を入れたときのアーム角度\(\theta\)を表す式が,

\[\Large{ \begin{align} \theta(t) = \frac{K v_s}{B} \left(t -\frac{J}{B}+ \frac{J}{B}e^{-\frac{B}{J}t}\right) \end{align} }\]

となることを導出せよ.ただし,\(D\)は粘性摩擦係数,\(K_E\)は逆起電力定数.\(K_T\)はトルク定数, \(J\)はモータの慣性モーメント,\(R\)は電機子抵抗,\(B = D+ \frac{K_T K_E}{R}\),\(K= K_T/R\)である.

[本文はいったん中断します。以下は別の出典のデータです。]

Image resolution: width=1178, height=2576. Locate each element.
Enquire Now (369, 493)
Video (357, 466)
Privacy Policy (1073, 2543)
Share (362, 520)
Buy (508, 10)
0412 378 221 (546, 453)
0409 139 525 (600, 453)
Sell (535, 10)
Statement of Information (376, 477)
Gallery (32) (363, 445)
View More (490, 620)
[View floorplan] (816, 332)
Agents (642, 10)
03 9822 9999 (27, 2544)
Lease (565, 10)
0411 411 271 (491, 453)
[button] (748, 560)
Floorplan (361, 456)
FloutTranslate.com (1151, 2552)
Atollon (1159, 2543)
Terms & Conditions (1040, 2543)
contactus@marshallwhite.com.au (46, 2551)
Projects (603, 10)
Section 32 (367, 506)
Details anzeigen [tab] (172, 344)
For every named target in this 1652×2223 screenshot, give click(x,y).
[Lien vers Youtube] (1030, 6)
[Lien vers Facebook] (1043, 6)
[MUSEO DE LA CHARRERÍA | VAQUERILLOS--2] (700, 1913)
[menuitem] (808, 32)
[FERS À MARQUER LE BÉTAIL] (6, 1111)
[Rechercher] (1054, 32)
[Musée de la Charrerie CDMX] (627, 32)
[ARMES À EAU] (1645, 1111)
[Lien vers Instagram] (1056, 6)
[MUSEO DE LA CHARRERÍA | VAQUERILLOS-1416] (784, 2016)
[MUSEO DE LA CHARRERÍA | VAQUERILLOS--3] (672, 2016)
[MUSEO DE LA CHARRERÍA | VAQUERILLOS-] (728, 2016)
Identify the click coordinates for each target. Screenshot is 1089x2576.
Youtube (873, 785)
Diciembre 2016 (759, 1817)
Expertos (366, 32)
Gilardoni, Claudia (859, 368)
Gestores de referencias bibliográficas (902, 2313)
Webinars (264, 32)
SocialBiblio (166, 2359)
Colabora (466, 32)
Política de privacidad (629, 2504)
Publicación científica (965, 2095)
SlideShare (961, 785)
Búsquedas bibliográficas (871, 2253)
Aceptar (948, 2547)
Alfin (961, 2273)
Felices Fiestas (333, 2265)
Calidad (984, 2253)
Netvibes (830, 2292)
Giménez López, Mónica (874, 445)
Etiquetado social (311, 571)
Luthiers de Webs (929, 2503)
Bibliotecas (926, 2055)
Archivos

3. 電圧(ステップ入力の大きさ)を変えながら実験し,ステップ応答を求めよ.

4. 実験で得られたステップ応答の結果を用いて,\(\frac{K}{B}\)および\(\frac{JK}{B^2}\) を求めよ.

付録

モータを動かすプログラム

以下が,アナログ入力のデータをもとに,モータの動作を実現しているプログラムです.

int ain = analogRead(PIN_AINPUT);
u = (ain - AD_MID) / 2;
pwm_output(u);

analogRead はアナログ端子の電圧を測定し,その電圧に対応する整数を返す関数です. 使用しているマイコンはアナログ端子を複数持っているので, 測定するアナログ端子を analogRead の引数で指定しています. 関数が返す整数は 0 ~ 1023 の値で,0は 0V,1023 は 3.3V に対応します. 1023 は中途半端な数字に見えるかもしれませんが,これは2進数で 1 が 10 個並んだ数値です. つまり,この関数は 0V ~ 3.3V の電圧を以下のように2進数で10桁の数値に対応させています.

appendix1

2行目の右辺は,モータに印加する入力を計算する式です.AD_MID は 1023 の約半分の 511 を示す定数です. ain が 0 ~ 1023 の値をとるとき (ain – AD_MID)/2は-255 ~ 256 の値をとります. 3行目の 関数pwm_outputの中でuの値を電圧(-3.3〜3.3)にスケーリングし, それをモータに印加しています(厳密には PWM(パルス幅変調) で近似した電圧を印加していますが,やや高度な内容になるので詳細は省略します.). 以上の一連の変換を総合すると下図の変換を行っていることがわかります.